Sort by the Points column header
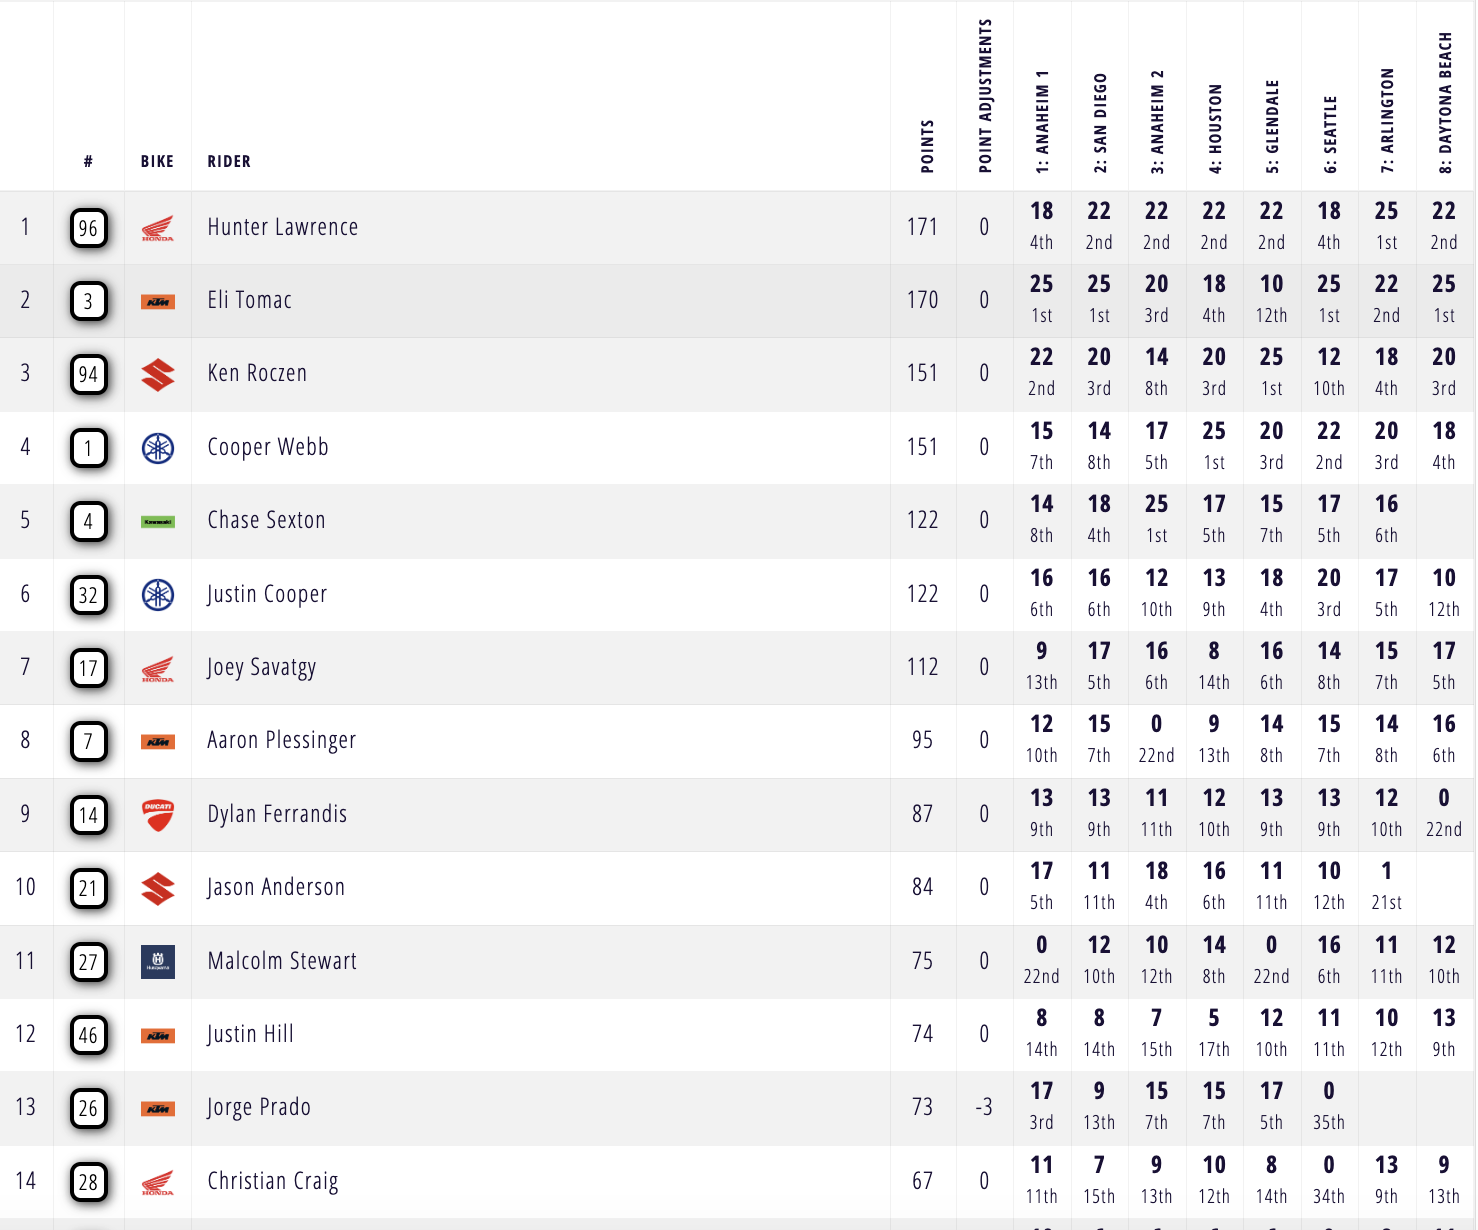 tap(927, 146)
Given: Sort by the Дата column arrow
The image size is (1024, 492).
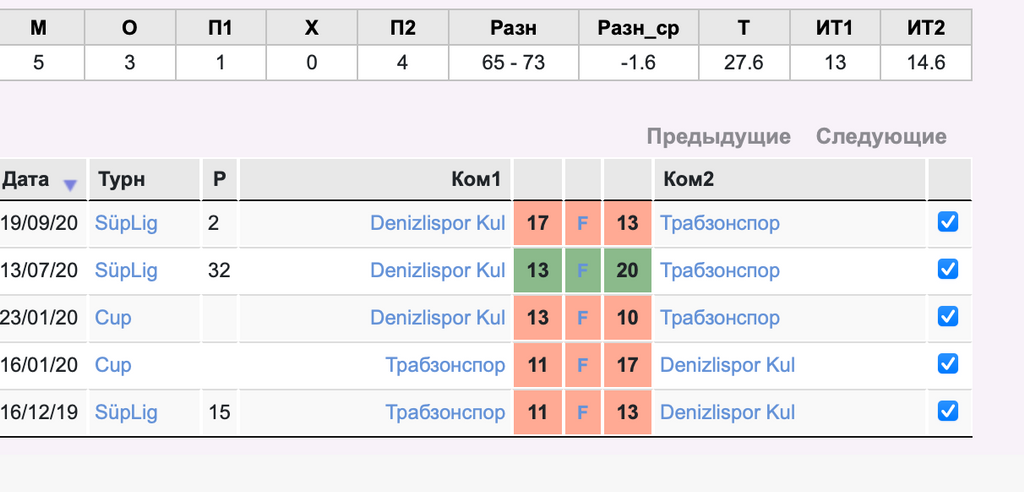Looking at the screenshot, I should (x=70, y=186).
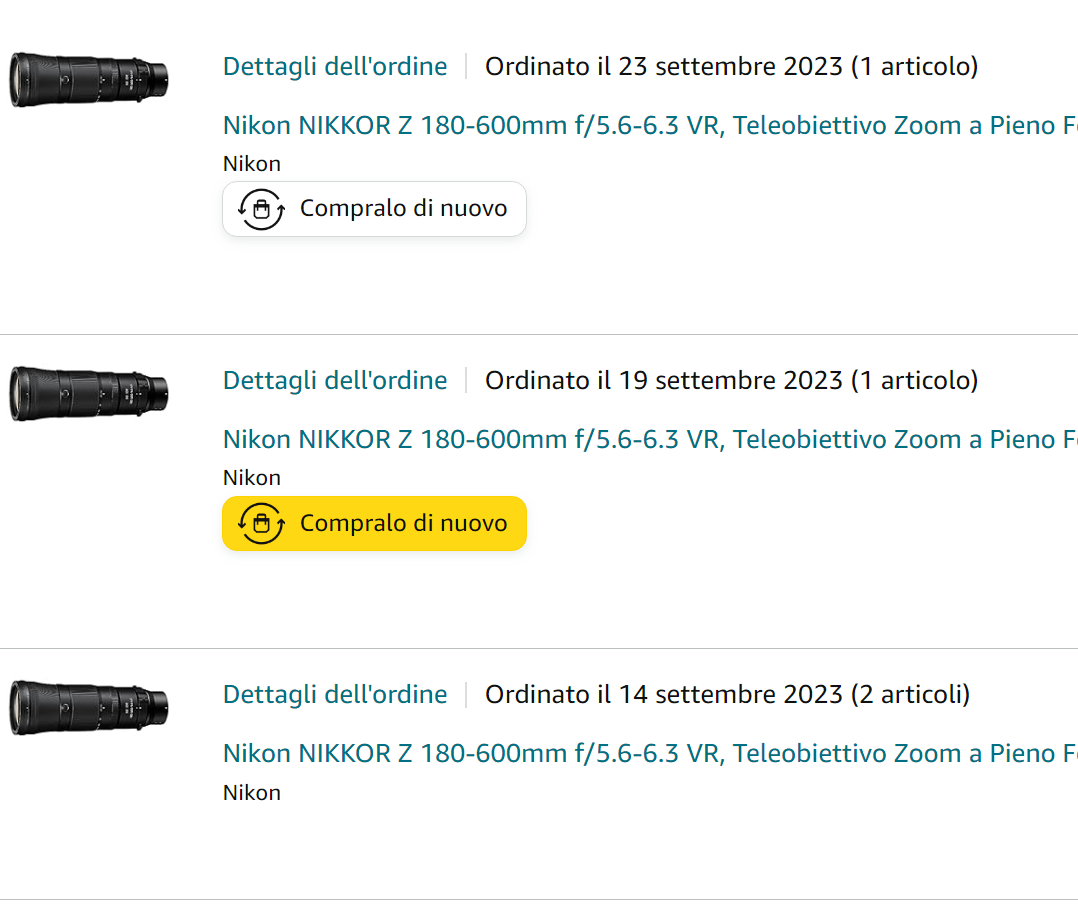Open the lens thumbnail for the 14 settembre order
Viewport: 1078px width, 913px height.
click(89, 708)
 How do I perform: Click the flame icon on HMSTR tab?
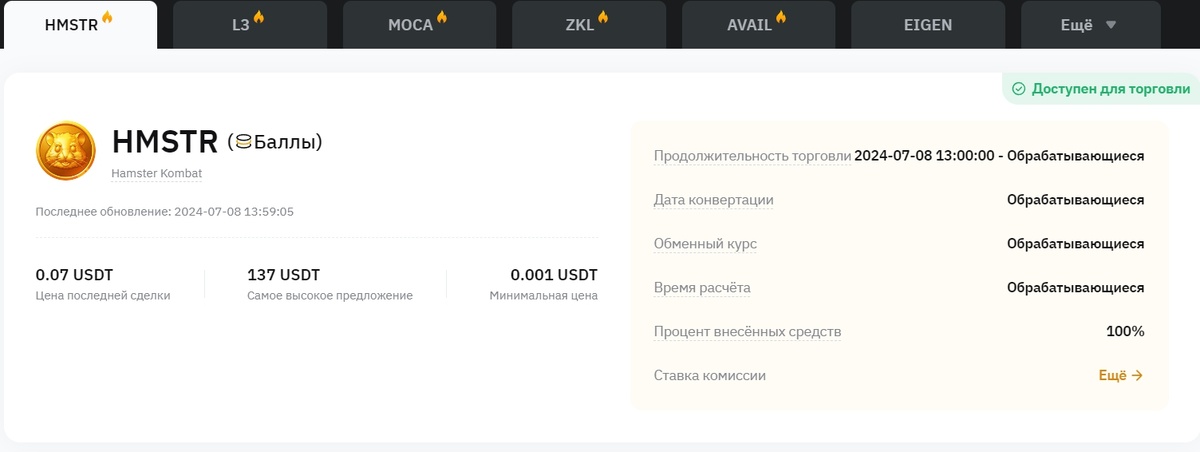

--------------------

Return the complete material above exactly, with no picture.

Sort by the Points column header
 tap(927, 146)
Given: Sort by the Дата column arrow
The image size is (1024, 492).
Looking at the screenshot, I should (x=70, y=186).
Open the lens thumbnail for the 14 settembre order
Viewport: 1078px width, 913px height.
click(89, 708)
 How do I perform: Click the flame icon on HMSTR tab?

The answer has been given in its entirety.